§ **Assignment**
Each line of the listing below must be retyped as given.

***

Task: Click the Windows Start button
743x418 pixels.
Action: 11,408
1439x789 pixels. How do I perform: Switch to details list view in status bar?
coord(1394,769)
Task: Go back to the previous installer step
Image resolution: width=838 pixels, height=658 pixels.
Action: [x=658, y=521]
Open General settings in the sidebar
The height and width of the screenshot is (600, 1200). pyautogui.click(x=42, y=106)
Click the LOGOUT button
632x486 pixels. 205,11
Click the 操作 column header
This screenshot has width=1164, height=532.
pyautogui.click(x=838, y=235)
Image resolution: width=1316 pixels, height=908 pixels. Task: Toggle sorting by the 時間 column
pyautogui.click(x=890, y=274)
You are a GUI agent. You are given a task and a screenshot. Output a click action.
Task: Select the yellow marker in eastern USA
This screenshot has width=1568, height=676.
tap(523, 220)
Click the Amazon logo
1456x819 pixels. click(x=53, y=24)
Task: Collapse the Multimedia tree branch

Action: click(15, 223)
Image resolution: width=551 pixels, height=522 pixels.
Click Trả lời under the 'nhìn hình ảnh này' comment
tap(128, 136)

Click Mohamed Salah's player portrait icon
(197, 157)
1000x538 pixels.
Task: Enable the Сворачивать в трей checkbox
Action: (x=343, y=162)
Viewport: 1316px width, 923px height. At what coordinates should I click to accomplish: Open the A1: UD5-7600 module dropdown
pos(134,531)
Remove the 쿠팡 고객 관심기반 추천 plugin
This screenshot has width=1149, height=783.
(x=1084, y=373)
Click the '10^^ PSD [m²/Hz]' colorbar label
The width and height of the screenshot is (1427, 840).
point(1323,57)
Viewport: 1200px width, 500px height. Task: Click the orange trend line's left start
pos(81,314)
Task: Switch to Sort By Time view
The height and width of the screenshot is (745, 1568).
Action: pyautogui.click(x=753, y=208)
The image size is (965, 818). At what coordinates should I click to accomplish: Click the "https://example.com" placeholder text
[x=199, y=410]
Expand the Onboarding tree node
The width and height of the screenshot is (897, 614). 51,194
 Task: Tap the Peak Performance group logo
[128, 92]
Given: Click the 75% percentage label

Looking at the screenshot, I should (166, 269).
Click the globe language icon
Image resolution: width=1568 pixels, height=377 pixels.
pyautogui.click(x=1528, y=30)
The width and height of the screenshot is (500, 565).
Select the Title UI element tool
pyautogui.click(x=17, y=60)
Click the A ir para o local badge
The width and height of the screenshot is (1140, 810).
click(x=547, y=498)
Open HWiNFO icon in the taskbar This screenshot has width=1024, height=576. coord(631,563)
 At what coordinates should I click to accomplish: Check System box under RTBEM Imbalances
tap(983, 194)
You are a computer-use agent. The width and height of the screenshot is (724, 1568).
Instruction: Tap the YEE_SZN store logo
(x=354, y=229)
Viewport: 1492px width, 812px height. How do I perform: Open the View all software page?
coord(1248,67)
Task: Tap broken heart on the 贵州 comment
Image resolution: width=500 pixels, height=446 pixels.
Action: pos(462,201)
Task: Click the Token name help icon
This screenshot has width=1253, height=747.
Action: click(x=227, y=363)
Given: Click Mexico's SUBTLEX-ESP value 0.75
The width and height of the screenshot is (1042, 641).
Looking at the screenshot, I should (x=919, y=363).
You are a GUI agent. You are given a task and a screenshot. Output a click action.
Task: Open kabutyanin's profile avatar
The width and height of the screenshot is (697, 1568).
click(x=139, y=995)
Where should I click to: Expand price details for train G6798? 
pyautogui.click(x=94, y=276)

***

§ **Expected output**
Task: Click the Windows Start button
743x418 pixels.
Action: 11,408
1439x789 pixels. How do I perform: Switch to details list view in status bar?
coord(1394,769)
Task: Go back to the previous installer step
Image resolution: width=838 pixels, height=658 pixels.
Action: [x=658, y=521]
Open General settings in the sidebar
The height and width of the screenshot is (600, 1200). pyautogui.click(x=42, y=106)
Click the LOGOUT button
632x486 pixels. 205,11
Click the 操作 column header
This screenshot has width=1164, height=532.
pyautogui.click(x=838, y=235)
Image resolution: width=1316 pixels, height=908 pixels. Task: Toggle sorting by the 時間 column
pyautogui.click(x=890, y=274)
You are a GUI agent. You are given a task and a screenshot. Output a click action.
Task: Select the yellow marker in eastern USA
This screenshot has width=1568, height=676.
tap(523, 220)
Click the Amazon logo
1456x819 pixels. click(x=53, y=24)
Task: Collapse the Multimedia tree branch

Action: click(15, 223)
Image resolution: width=551 pixels, height=522 pixels.
Click Trả lời under the 'nhìn hình ảnh này' comment
tap(128, 136)

Click Mohamed Salah's player portrait icon
(197, 157)
1000x538 pixels.
Task: Enable the Сворачивать в трей checkbox
Action: (x=343, y=162)
Viewport: 1316px width, 923px height. At what coordinates should I click to accomplish: Open the A1: UD5-7600 module dropdown
pos(134,531)
Remove the 쿠팡 고객 관심기반 추천 plugin
This screenshot has width=1149, height=783.
(x=1084, y=373)
Click the '10^^ PSD [m²/Hz]' colorbar label
The width and height of the screenshot is (1427, 840).
point(1323,57)
Viewport: 1200px width, 500px height. Task: Click the orange trend line's left start
pos(81,314)
Task: Switch to Sort By Time view
The height and width of the screenshot is (745, 1568).
Action: pyautogui.click(x=753, y=208)
The image size is (965, 818). At what coordinates should I click to accomplish: Click the "https://example.com" placeholder text
[x=199, y=410]
Expand the Onboarding tree node
The width and height of the screenshot is (897, 614). 51,194
 Task: Tap the Peak Performance group logo
[128, 92]
Given: Click the 75% percentage label

Looking at the screenshot, I should (166, 269).
Click the globe language icon
Image resolution: width=1568 pixels, height=377 pixels.
pyautogui.click(x=1528, y=30)
The width and height of the screenshot is (500, 565).
Select the Title UI element tool
pyautogui.click(x=17, y=60)
Click the A ir para o local badge
The width and height of the screenshot is (1140, 810).
click(x=547, y=498)
Open HWiNFO icon in the taskbar This screenshot has width=1024, height=576. coord(631,563)
 At what coordinates should I click to accomplish: Check System box under RTBEM Imbalances
tap(983, 194)
You are a computer-use agent. The width and height of the screenshot is (724, 1568).
Instruction: Tap the YEE_SZN store logo
(x=354, y=229)
Viewport: 1492px width, 812px height. How do I perform: Open the View all software page?
coord(1248,67)
Task: Tap broken heart on the 贵州 comment
Image resolution: width=500 pixels, height=446 pixels.
Action: pos(462,201)
Task: Click the Token name help icon
This screenshot has width=1253, height=747.
Action: click(x=227, y=363)
Given: Click Mexico's SUBTLEX-ESP value 0.75
The width and height of the screenshot is (1042, 641).
Looking at the screenshot, I should (x=919, y=363).
You are a GUI agent. You are given a task and a screenshot. Output a click action.
Task: Open kabutyanin's profile avatar
The width and height of the screenshot is (697, 1568).
click(x=139, y=995)
Where should I click to: Expand price details for train G6798? 
pyautogui.click(x=94, y=276)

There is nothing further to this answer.